■ What you have to do ■
Examine the entries below, count the lines holding the string "will", and respond with the number only.
------ Records
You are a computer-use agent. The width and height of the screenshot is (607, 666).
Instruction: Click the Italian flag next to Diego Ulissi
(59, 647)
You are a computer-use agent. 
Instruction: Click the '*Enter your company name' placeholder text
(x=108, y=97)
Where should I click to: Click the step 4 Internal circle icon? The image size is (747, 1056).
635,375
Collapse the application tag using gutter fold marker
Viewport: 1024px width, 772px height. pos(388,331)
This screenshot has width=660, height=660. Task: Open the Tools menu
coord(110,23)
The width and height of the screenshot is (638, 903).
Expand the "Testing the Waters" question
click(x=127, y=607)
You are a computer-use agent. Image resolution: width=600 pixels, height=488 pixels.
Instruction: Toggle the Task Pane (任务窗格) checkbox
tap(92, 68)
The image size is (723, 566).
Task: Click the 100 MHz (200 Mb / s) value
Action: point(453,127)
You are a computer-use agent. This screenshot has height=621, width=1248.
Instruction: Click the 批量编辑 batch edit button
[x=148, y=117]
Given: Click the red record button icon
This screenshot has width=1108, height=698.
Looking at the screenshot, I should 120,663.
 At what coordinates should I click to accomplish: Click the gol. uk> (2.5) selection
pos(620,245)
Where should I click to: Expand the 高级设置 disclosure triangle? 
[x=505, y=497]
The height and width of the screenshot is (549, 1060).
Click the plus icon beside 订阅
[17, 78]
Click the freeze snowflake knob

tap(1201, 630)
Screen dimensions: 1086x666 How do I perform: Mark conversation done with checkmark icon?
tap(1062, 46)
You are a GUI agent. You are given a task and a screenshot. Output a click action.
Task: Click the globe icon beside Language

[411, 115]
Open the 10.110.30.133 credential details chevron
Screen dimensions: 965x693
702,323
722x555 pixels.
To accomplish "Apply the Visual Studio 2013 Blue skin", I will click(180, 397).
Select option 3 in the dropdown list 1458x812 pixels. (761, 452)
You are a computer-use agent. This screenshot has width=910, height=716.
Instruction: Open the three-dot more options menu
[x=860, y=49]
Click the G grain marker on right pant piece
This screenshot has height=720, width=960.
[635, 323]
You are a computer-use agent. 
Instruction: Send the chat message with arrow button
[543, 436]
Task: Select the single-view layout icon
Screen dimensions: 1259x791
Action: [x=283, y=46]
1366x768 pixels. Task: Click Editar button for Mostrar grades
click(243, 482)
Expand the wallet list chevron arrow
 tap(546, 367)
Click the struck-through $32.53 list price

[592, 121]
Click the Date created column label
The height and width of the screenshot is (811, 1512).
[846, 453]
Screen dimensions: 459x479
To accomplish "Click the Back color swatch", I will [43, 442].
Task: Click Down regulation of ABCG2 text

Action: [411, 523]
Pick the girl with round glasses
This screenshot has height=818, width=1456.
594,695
------------
■ Exercise output ■
2